Allen Grubman hack is not going away: Universal data allegedly up for auction, with a starting price of $1 million

Who would pay a minimum of $1 million for a tranche of legal documents, including contracts and NDAs, owned by Universal Music Group?

That’s the question being asked by the hacking group calling itself REvil, who claim to be launching a public auction for this confidential information next Friday (July 3).

The Universal data was allegedly obtained by REvil during a cyberattack last month against Grubman Shire Meiselas & Sacks (GSMS), one of the best known law firms in the music business.

REvil claims to have stolen 756 gigabytes of data when they breached GSMS’s network, and at first, threatened to release personal details of the law firm’s clients, including Elton John, Lady Gaga, Barbra Streisand, Lizzo and Madonna, unless GSMS paid them $21m via bitcoin.

The hackers then claimed on the dark web, that within their stolen data haul, they discovered confidential information about President Donald Trump and subsequently upped the GSMS ransom to $42m.

In the latest episode of this escalating saga, ransomware specialist and cybersecurity software company Emsisoft (who first flagged the hack in May), has spotted a new post from the hackers on a forum on the dark web.

In the post, seen by MBW and headlined “show must go on”, REvil claim to “have audited the Mr Grubman files and [are now] ready to provide the data to general public for sale.”

“Show business is not concerts and love of fans only – it is [also] big money and social manipulation.”

“We have so many value files, and the lucky ones who buy [the] data will be satisfied for a very long time,” states REvil’s note.
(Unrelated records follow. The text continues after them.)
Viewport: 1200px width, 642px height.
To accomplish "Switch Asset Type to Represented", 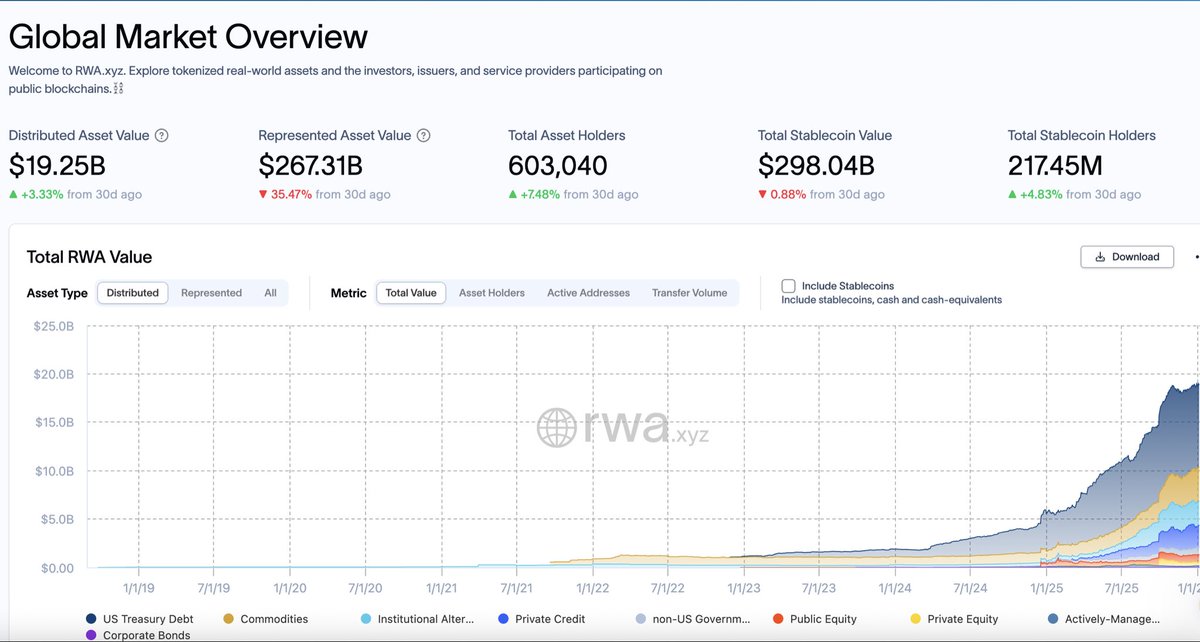I will pos(210,293).
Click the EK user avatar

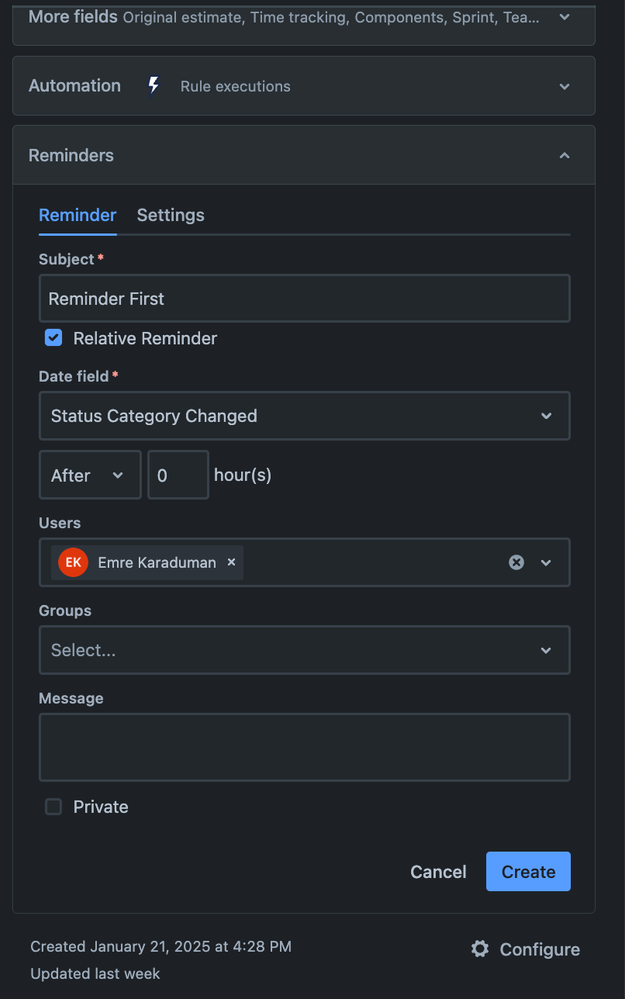pyautogui.click(x=73, y=562)
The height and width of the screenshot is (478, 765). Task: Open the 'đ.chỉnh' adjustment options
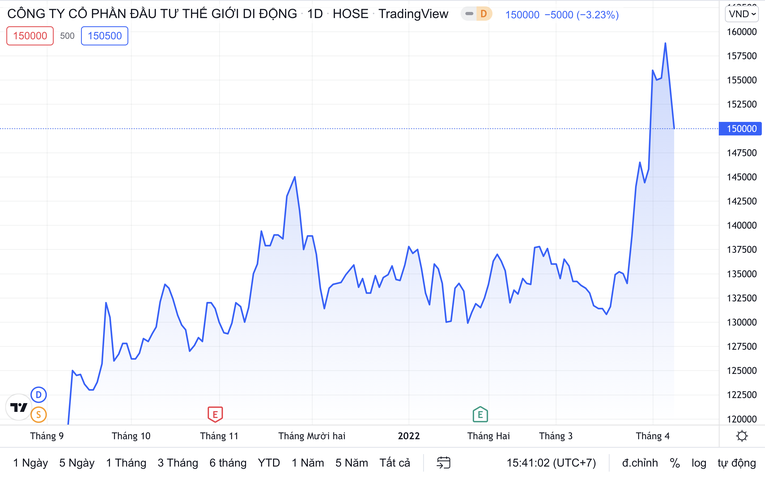pyautogui.click(x=640, y=463)
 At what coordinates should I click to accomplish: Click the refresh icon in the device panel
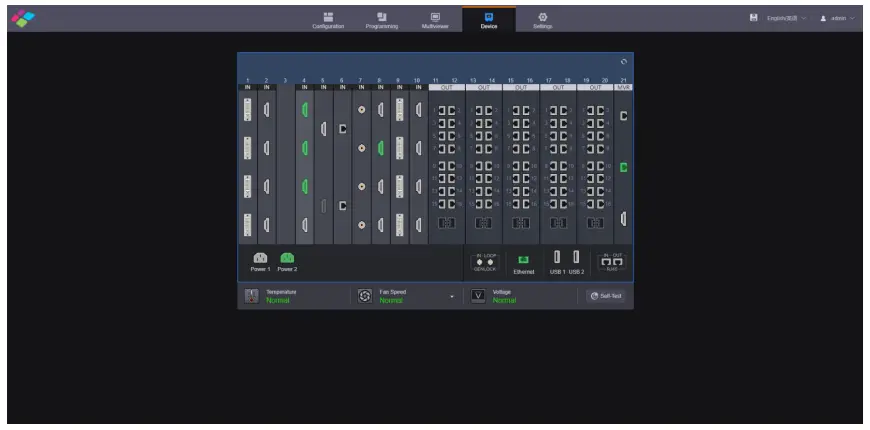pos(623,62)
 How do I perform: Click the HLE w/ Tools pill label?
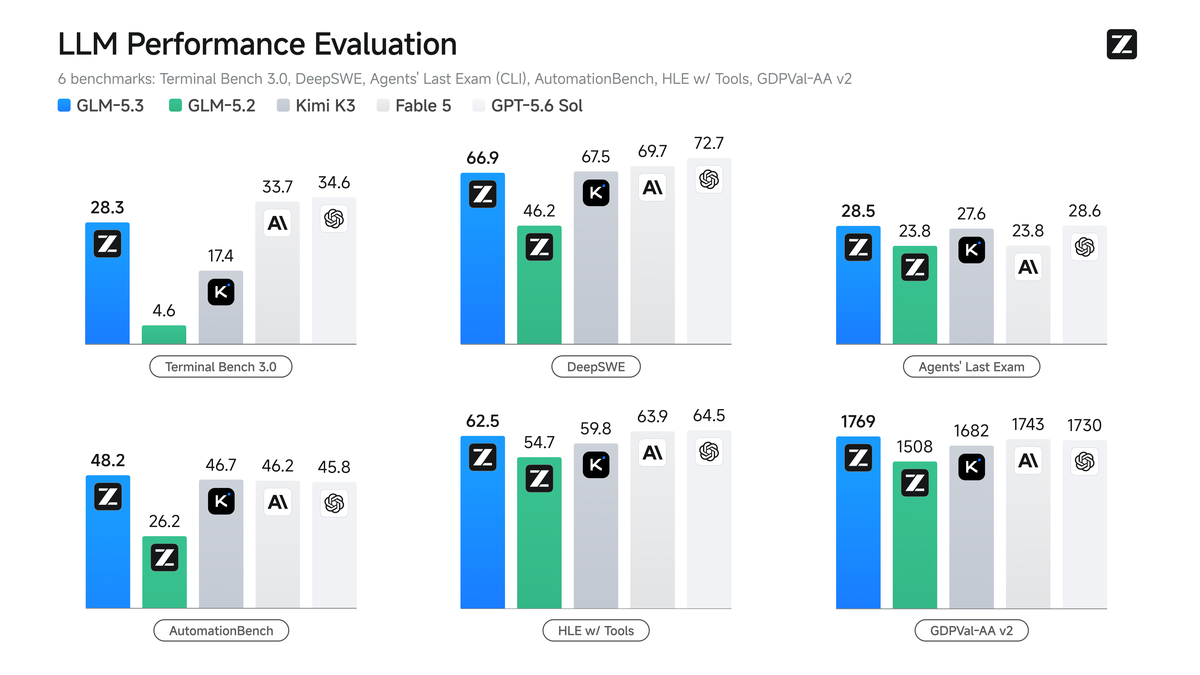click(596, 631)
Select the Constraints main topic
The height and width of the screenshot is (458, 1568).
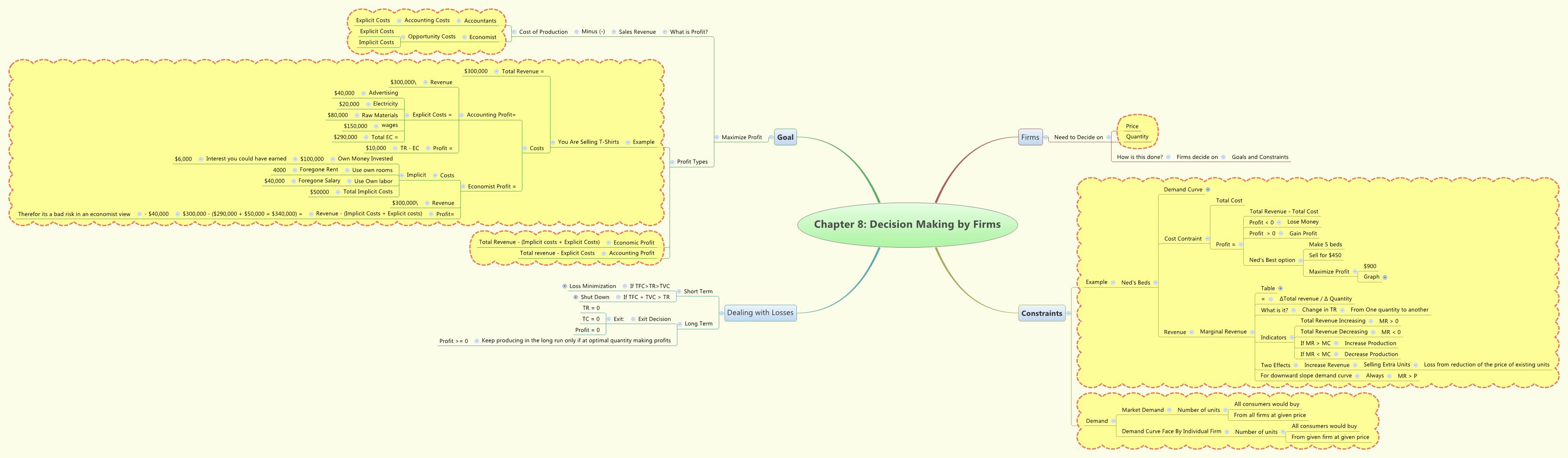pos(1042,314)
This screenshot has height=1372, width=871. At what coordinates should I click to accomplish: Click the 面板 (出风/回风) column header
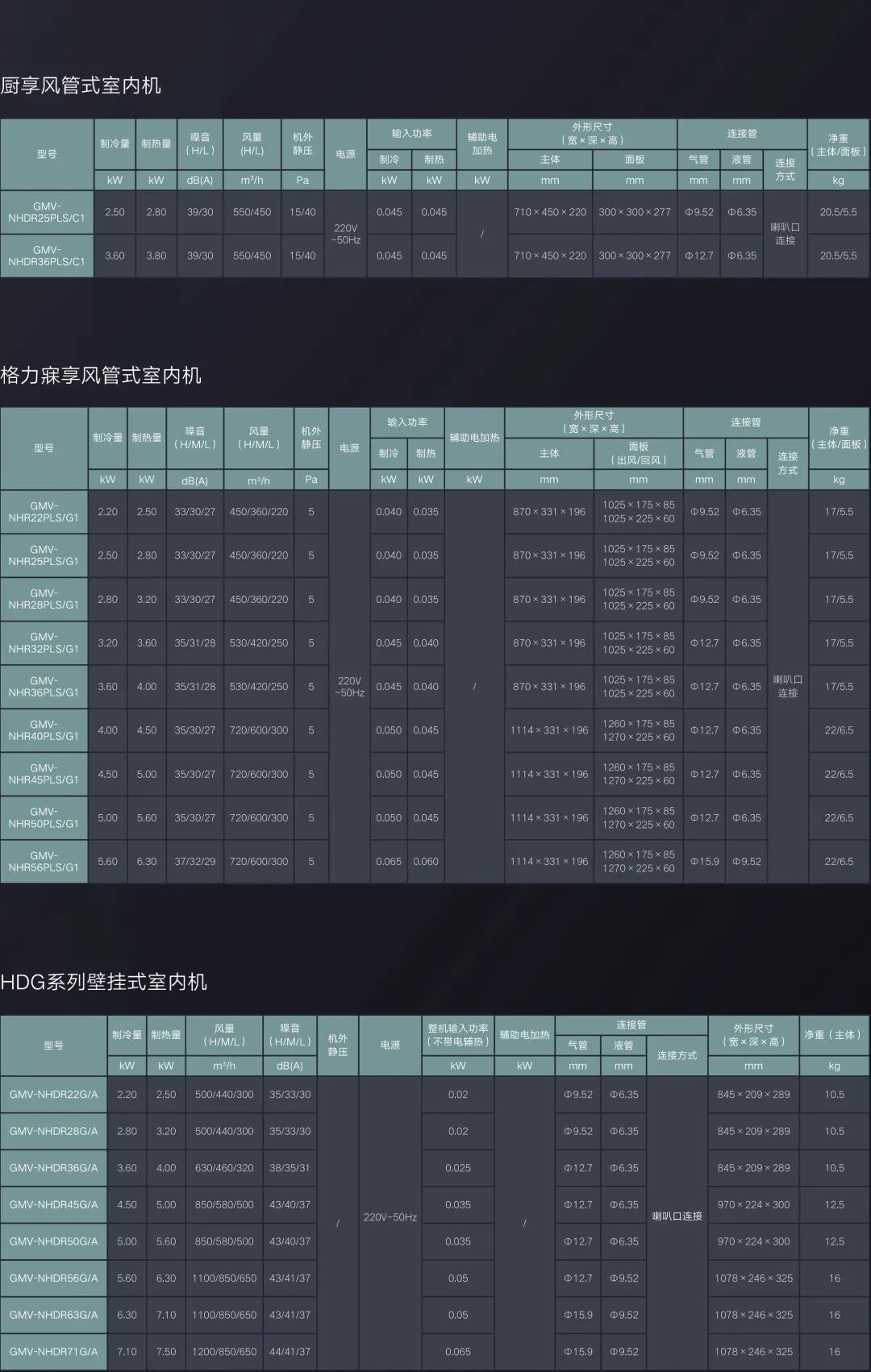click(x=638, y=453)
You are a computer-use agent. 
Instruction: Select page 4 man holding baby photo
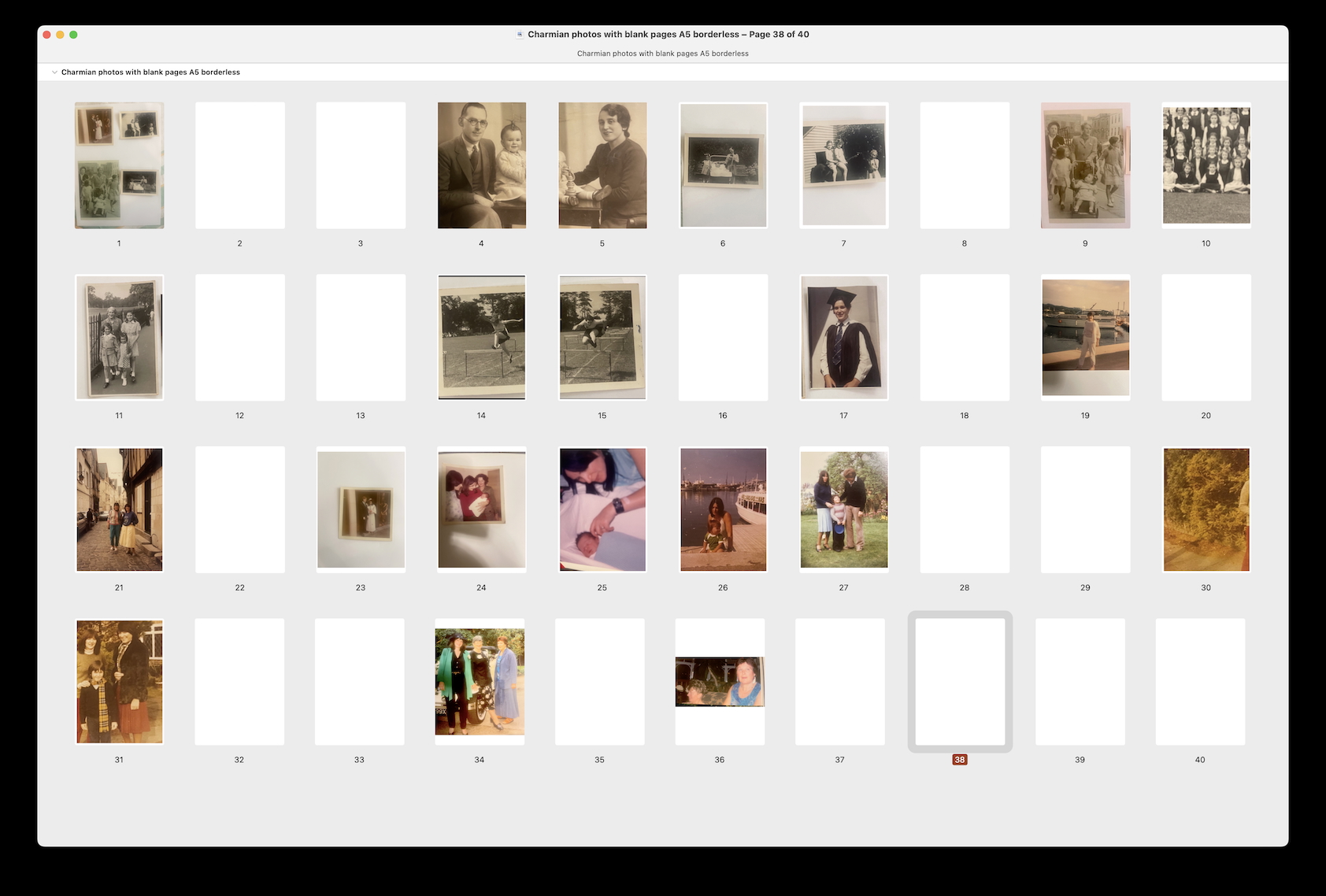[x=481, y=165]
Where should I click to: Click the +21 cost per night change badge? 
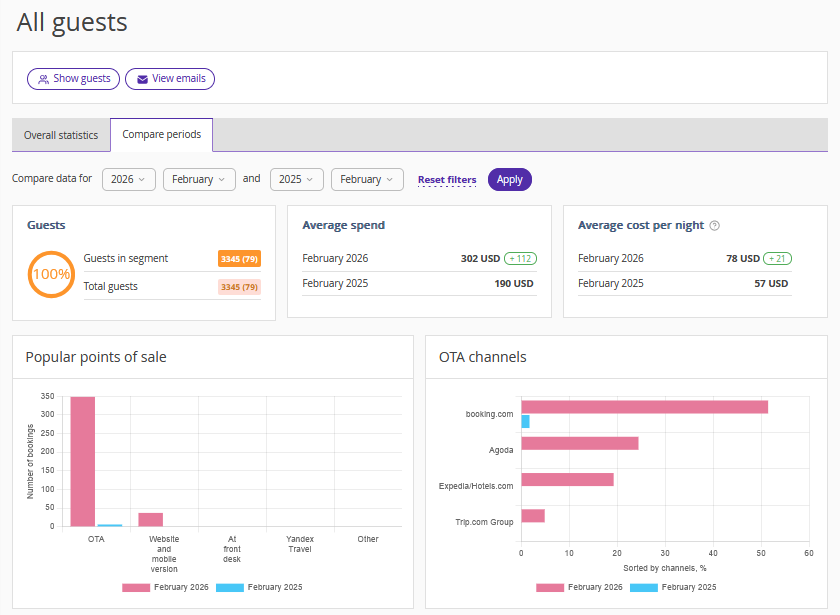(776, 258)
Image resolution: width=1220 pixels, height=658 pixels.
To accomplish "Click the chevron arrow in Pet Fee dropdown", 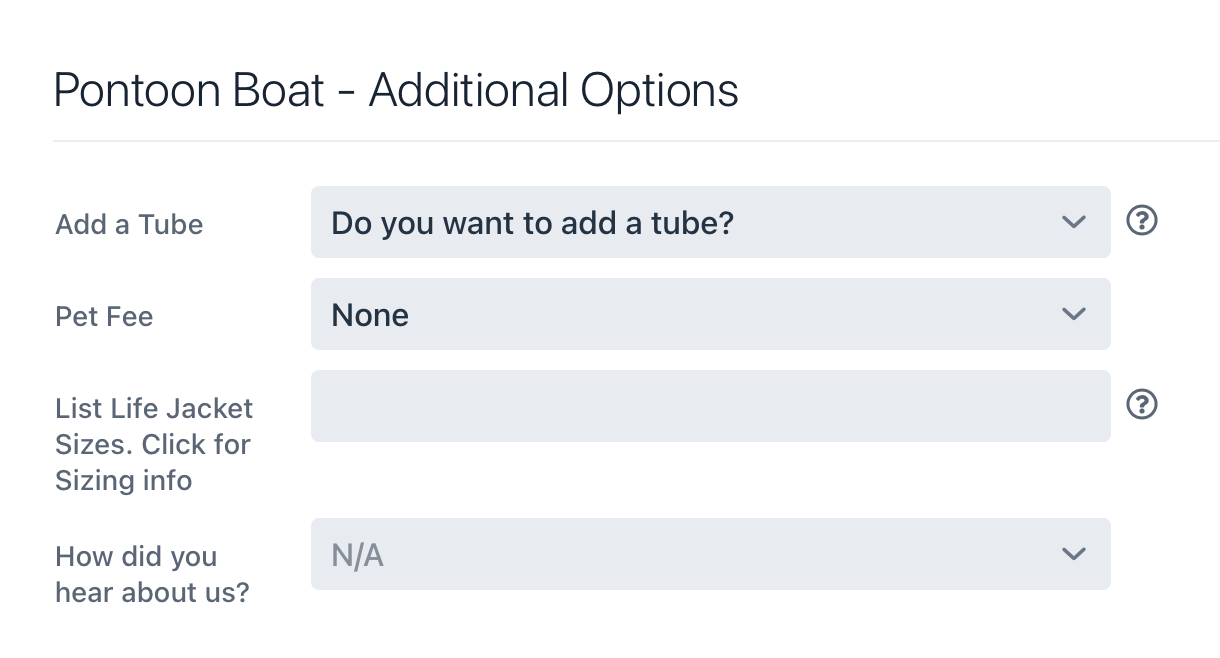I will (1074, 314).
The group then claims: “Show business is not concerts and love of fans only — it is [also] big money and social manipulation, mud lurking behind the scenes and sexual scandals, drugs and treachery.”

In the post, REvil gives a public auction date of July 1 for data purportedly associated with three celebrities: Nicki Minaj, Mariah Carey and LeBron James.

The starting bids for each of those auctions is $600,000.

They also claim to be auctioning, on July 3, a load of documents owned by Universal, and separately MTV, each for a starting price of $1 million.

Also on July 3, REvil claims to be starting an auction for data related to Bad Boy Entertainment Holdings at a starting price of $750,000.

Another auction is scheduled for July 5, but the post doesn’t specify what it will be for, and simply states: “Update soon…”

The terms of the auctions, according to REvil, are “one package – one sale – [sic] on one hands”.

“Each lot includes full information downloaded from the office, namely – contracts, agreements, NDA, confidential information, court conflicts [and] internal correspondence with the firm,” they add.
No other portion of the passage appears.